EXERCISE REQUIREMENTS: The material beneath this line should be printed exactly, with its pictures omitted.
** RECORDS PROVIDED follows **
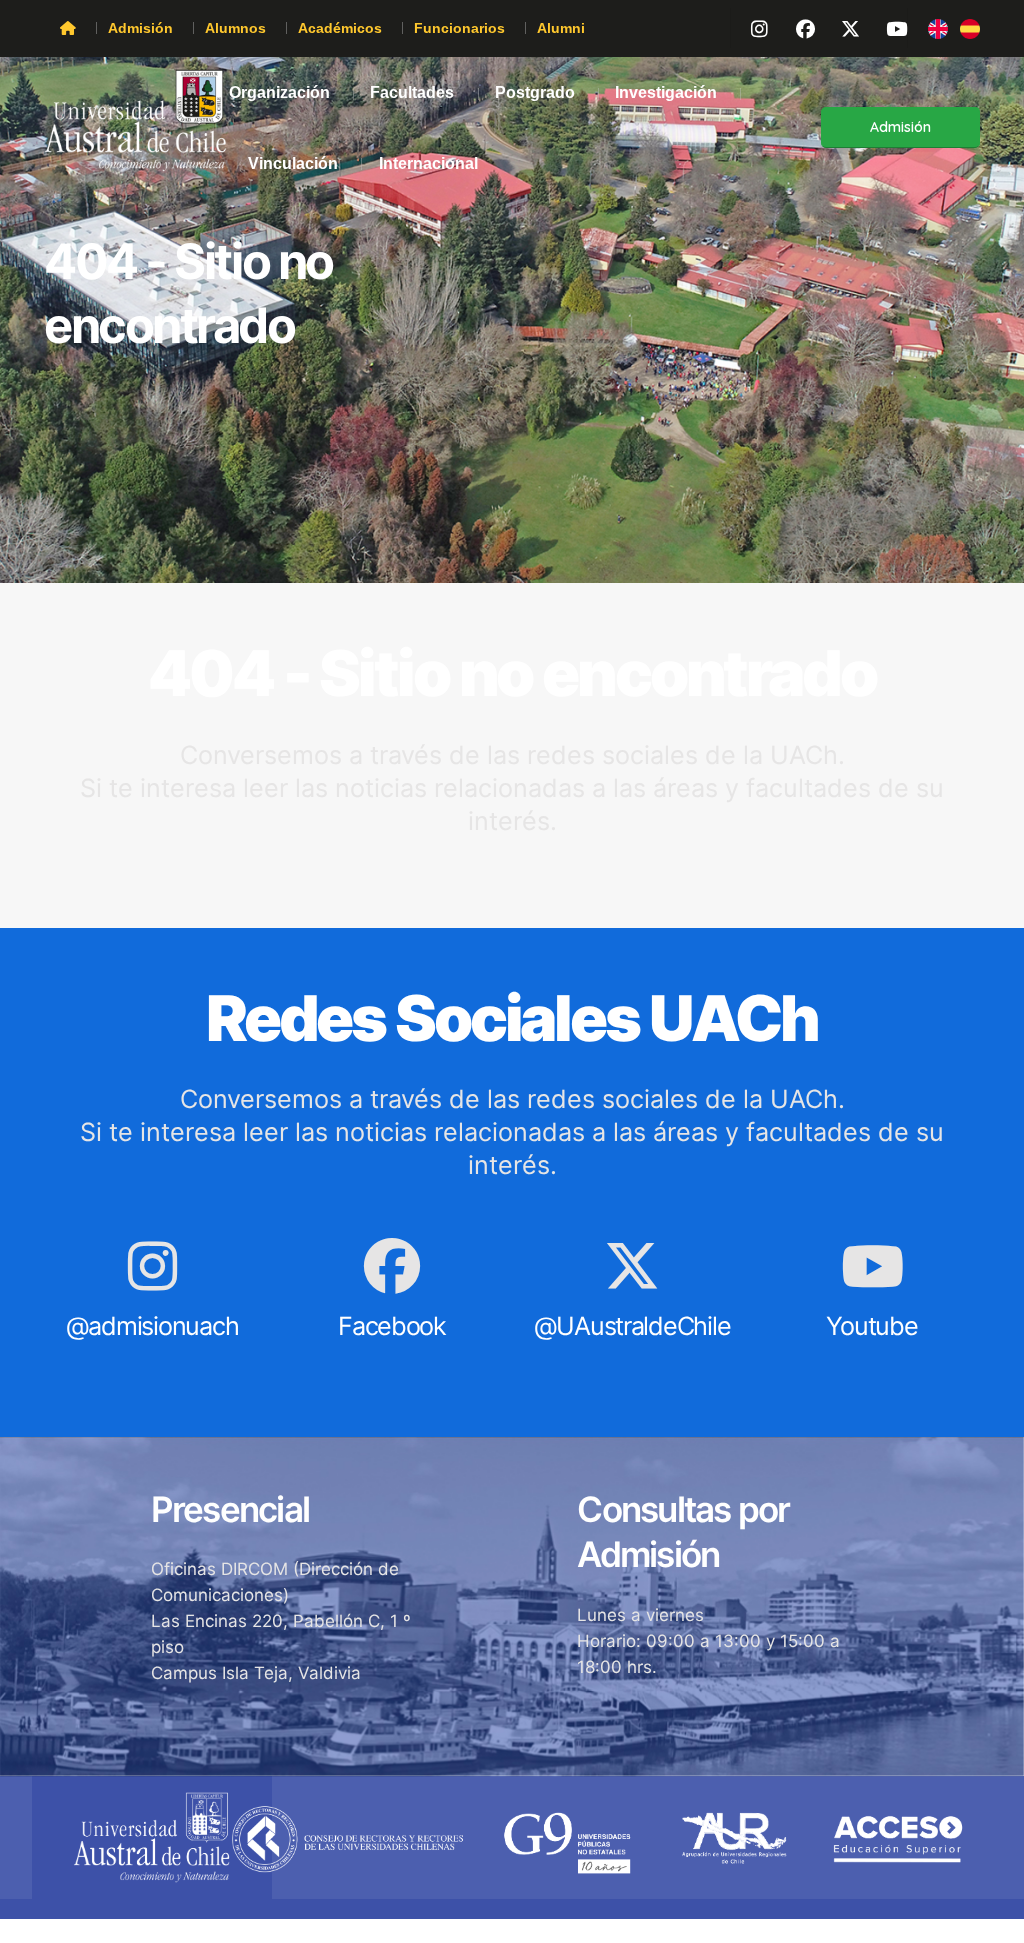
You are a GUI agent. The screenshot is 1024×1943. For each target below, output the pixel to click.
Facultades (412, 92)
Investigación (666, 92)
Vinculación (293, 163)
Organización (279, 92)
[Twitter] (841, 26)
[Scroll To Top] (989, 1920)
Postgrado (535, 92)
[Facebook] (796, 26)
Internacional (428, 163)
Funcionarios (459, 28)
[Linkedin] (886, 26)
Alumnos (235, 28)
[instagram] (751, 26)
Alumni (561, 28)
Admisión (140, 28)
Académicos (340, 28)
** End of RECORDS PROVIDED **
TASK SOLUTION:
You are a GUI agent. The screenshot is 1024×1943. For each target below, output the pixel to click.
Facultades (412, 92)
Investigación (666, 92)
Vinculación (293, 163)
Organización (279, 92)
[Twitter] (841, 26)
[Scroll To Top] (989, 1920)
Postgrado (535, 92)
[Facebook] (796, 26)
Internacional (428, 163)
Funcionarios (459, 28)
[Linkedin] (886, 26)
Alumnos (235, 28)
[instagram] (751, 26)
Alumni (561, 28)
Admisión (140, 28)
Académicos (340, 28)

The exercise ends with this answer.